**EXERCISE AIM**
List every sleep aid that the opening sentence of the text on gratitude and sleep tells readers to forget.

**TEXT UNDER STUDY**
——

Forget the blinders, the blackout shades, the light therapy and the Ambien.
A recent study published in Applied Psychology: Health and Well-Being suggests that a "gratitude intervention" before bedtime will help.
Don't worry it's not as daunting as it sounds -- no therapist or any of that jazz. Just you and a gratitude journal for 15 minutes before you lay your head down. All you have to do is write out things you are grateful for. The idea is that the more you focus on the positive things in your life, the more of them you will find, and the less stressed you will be just before going to sleep. It's an awful lot harder to be stressed out when you've just rattled off positive thoughts for 15 minutes.
Think of it this way: Any sleep tussles you may have may certainly be related in some way (big or small) to the thoughts you are wrestling with as you lay after a long day, right? If those thoughts are negative -- doesn't it follow that you will stay up worrying about them? But what if they are overwhelmingly positive? Well, science is confirming that it may be better than counting sheep.

——

**INFORMATION PROVIDED**
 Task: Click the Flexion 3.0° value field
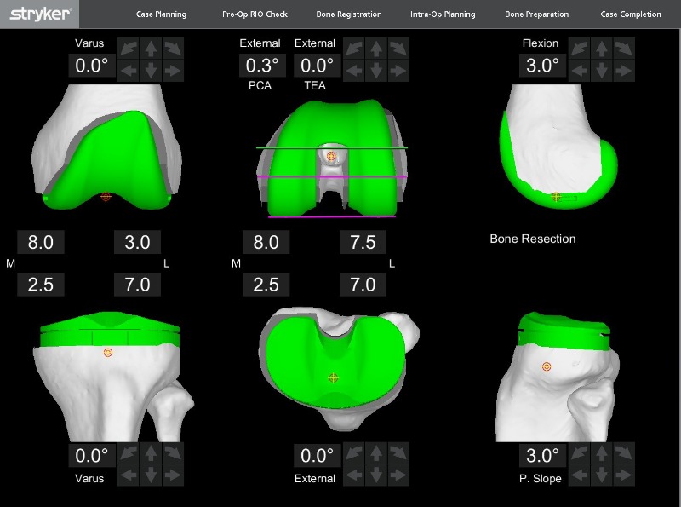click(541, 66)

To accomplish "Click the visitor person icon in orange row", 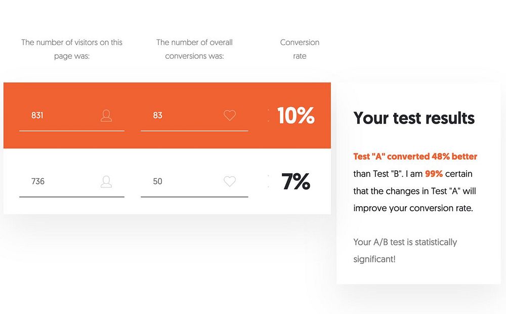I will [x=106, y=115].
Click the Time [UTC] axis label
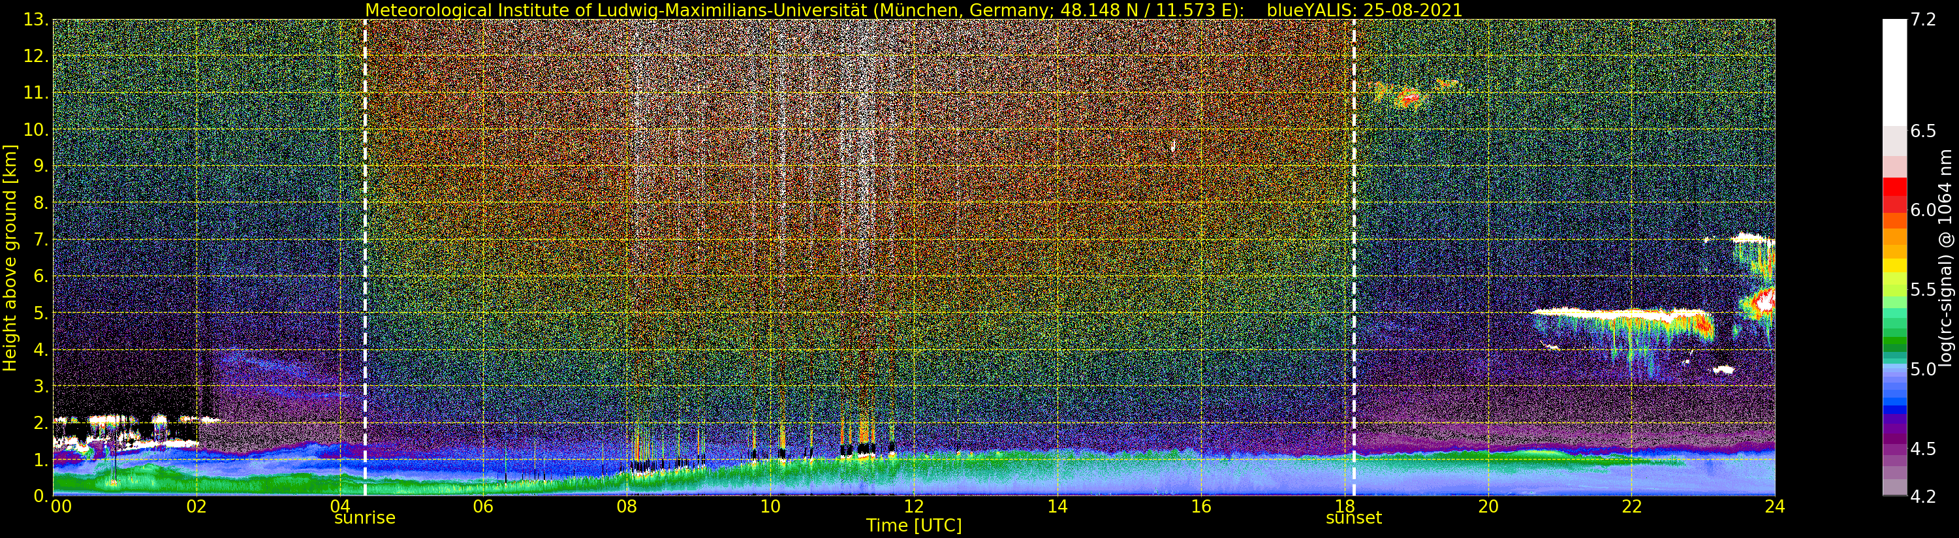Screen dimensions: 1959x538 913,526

——

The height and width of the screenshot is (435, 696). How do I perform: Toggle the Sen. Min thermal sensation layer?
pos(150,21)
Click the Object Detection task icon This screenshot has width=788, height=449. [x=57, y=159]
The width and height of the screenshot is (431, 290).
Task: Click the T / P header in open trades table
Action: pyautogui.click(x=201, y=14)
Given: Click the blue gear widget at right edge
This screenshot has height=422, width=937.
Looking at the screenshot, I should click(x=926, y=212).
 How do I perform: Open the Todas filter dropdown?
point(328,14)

——

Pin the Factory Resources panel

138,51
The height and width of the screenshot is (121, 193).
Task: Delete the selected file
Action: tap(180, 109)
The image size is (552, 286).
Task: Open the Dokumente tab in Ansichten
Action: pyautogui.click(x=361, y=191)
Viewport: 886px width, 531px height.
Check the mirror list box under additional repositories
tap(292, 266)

——

**WRITTEN ANSWER**
The blinders, the blackout shades, the light therapy and the Ambien.